The Württemberg Tssd was a class of German narrow gauge, steam locomotive operated by the Royal Württemberg State Railways.

==History==
They were initially deployed on the Öchsle Railway in 1899 between Biberach an der Riß and Ochsenhausen. In addition they worked the Federsee Railway between Schussenried and Riedlingen, the Zabergäu Railway between Lauffen am Neckar and Leonbronn and the Bottwar Railway between Marbach am Neckar and Heilbronn Süd. A total of nine units were delivered in three series of three engines in 1899, 1901 and 1904 with fleet numbers 41–49. They were initially classified as Tss locomotives and later as Tssd 41–49.

T is the abbreviation for tank locomotive, ss means that it is a narrow gauge locomotive with a rail gauge of , and the letter d, added later, was the abbreviation for duplex locomotive, because the steam was expanded twice, first in the high-pressure cylinders and then in the low-pressure cylinders. Today duplex locomotives are described as compound locomotives.

The engines carried 2.5 m3 of water (the third series had larger water tanks with a 3.0 m3 capacity) and 1.0 t of coal. The maximal train load was 140 t on an incline of 1 in 40 (2.5%).

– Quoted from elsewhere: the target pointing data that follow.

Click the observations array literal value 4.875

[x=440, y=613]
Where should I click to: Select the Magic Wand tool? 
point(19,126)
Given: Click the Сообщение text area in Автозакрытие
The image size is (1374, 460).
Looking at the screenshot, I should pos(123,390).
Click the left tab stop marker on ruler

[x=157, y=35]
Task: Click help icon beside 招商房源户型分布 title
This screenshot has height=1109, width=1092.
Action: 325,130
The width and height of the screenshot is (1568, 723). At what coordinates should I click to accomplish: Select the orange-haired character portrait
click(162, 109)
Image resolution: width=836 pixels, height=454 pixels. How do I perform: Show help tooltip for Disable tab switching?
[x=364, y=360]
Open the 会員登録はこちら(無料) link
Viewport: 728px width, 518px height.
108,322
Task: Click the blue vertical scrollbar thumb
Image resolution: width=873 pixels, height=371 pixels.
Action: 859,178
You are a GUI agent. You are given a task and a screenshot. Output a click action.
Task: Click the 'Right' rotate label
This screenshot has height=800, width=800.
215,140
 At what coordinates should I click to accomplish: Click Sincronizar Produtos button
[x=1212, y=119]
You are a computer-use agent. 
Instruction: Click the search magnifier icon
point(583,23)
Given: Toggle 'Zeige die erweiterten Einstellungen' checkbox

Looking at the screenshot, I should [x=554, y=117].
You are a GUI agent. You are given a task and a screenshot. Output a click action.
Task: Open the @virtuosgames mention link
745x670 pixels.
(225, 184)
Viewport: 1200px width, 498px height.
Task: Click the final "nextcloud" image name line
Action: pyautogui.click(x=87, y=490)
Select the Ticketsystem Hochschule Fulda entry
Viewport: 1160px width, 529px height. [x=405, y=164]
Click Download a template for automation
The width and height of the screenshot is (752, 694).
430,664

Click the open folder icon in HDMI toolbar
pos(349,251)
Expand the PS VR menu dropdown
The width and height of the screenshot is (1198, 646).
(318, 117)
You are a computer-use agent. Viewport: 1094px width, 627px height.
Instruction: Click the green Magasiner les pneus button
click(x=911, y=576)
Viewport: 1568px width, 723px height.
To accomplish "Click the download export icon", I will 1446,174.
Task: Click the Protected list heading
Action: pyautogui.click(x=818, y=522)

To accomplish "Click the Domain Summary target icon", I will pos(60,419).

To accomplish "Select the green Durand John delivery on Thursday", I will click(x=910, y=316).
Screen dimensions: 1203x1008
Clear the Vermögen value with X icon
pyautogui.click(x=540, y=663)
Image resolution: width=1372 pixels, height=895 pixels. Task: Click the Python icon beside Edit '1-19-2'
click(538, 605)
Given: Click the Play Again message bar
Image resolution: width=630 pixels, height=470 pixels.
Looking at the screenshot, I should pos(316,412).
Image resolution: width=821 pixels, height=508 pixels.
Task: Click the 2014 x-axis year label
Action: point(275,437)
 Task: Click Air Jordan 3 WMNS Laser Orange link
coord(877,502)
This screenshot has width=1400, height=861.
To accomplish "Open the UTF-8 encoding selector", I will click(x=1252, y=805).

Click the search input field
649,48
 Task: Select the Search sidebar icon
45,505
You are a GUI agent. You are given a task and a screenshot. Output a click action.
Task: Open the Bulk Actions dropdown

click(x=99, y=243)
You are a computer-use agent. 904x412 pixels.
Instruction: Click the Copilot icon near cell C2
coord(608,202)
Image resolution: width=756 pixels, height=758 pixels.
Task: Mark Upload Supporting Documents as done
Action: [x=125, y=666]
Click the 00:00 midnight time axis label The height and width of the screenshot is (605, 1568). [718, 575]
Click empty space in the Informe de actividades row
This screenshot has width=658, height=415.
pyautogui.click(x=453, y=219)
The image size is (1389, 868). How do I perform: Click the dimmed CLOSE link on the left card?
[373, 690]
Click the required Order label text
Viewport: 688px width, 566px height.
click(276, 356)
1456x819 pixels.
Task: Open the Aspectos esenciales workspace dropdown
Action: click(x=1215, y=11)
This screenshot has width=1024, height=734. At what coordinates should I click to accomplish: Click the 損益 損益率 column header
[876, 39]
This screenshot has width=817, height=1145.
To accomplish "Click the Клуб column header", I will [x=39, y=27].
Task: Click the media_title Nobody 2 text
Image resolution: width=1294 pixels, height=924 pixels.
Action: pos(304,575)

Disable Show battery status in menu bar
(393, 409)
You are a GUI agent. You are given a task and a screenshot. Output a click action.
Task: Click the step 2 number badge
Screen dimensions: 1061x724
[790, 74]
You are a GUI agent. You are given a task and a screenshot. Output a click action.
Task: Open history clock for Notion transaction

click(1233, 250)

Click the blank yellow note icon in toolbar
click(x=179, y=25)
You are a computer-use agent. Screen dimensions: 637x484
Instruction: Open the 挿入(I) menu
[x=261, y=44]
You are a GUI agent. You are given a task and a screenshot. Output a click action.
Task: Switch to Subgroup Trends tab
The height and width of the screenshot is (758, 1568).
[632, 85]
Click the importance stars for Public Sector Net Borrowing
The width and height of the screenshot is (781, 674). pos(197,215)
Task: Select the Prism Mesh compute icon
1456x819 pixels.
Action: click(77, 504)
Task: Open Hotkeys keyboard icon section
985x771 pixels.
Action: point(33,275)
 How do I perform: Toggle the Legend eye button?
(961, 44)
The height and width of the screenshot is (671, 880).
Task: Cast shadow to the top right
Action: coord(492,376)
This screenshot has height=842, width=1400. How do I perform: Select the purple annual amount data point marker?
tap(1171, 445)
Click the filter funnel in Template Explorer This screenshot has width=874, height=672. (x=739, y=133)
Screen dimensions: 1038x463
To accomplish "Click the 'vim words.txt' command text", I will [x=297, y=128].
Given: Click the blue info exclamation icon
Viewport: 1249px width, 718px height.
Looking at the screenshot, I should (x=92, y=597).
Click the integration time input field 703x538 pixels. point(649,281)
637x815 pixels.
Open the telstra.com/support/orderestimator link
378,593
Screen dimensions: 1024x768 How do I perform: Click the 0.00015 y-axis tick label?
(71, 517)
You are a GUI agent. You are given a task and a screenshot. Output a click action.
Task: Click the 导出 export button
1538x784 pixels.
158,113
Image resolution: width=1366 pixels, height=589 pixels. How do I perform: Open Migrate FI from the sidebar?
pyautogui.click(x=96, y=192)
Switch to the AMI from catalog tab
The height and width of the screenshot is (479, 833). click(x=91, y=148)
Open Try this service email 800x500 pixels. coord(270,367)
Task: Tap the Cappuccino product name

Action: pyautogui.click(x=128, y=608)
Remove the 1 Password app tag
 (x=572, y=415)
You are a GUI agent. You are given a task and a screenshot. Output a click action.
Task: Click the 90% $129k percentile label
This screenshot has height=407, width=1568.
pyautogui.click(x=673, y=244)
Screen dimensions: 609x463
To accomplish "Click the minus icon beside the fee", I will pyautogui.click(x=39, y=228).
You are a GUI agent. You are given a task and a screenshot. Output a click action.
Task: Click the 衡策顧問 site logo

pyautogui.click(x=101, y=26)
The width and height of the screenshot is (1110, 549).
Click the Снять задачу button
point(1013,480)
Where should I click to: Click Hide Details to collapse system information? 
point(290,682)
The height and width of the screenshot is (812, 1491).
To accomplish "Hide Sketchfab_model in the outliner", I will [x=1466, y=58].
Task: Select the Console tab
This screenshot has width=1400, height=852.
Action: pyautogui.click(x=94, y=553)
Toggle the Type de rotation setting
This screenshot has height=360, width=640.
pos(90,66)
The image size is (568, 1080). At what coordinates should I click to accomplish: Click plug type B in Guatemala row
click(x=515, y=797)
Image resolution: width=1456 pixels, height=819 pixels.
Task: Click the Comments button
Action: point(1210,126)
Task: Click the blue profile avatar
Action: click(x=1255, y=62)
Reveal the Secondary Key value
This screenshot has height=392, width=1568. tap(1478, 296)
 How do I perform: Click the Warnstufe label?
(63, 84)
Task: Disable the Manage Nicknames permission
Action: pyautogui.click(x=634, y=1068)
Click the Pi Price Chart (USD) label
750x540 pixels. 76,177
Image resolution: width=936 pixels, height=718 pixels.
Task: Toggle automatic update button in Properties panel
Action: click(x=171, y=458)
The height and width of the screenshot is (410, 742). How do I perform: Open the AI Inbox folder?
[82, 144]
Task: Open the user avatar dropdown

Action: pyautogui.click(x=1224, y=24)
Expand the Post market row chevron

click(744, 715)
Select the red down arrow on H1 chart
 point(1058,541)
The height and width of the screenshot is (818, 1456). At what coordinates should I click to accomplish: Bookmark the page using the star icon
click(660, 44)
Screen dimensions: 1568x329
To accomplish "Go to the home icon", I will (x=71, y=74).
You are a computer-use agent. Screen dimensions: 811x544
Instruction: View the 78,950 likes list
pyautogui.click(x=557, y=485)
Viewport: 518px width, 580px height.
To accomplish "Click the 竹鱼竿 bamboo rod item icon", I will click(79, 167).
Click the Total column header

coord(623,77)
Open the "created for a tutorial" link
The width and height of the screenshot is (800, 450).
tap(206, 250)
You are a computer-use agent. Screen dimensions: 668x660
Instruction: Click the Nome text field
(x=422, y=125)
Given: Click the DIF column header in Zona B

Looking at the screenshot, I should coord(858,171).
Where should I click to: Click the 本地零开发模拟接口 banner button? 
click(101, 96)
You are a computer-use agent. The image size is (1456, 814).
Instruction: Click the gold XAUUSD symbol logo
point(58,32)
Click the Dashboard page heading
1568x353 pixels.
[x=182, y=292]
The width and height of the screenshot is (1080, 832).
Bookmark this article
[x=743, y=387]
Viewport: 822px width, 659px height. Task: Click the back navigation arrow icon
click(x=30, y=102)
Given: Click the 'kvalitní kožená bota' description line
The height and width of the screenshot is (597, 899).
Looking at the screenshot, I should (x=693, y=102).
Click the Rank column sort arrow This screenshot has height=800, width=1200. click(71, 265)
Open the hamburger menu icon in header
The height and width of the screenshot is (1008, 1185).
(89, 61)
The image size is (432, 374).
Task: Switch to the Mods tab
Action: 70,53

All the engines were taken over by Deutsche Reichsbahn-Gesellschaft and given the numbers 99 631 to 99 639. After the Second World War four engines were still in service. They were retired as follows:
- Number 99 638 – 26 October 1954
- Number 99 639 – 27 November 1956
- Number 99 637 – 25 March 1965
- Number 99 633 – 18 March 1969

==Preserved locomotives==
Two locomotives, numbers 99 633 and 99 637 have been preserved.

Locomotive 99 633 was under the ownership of the German Railway History Company (DGEG) and was loaned to the Öchsle Schmalspurbahn (Öchsle Narrow-Gauge Railway) and displayed in the Ochsenhausen shed, its original home. In 2007 the society bought it outright. Since the very first transmission of the SWR television programme, Eisenbahn-Romantik, it has featured in the introduction and the programme's logo.

Number 99 637 is on display as a monument at the former station forecourt in Bad Buchau, its last home station.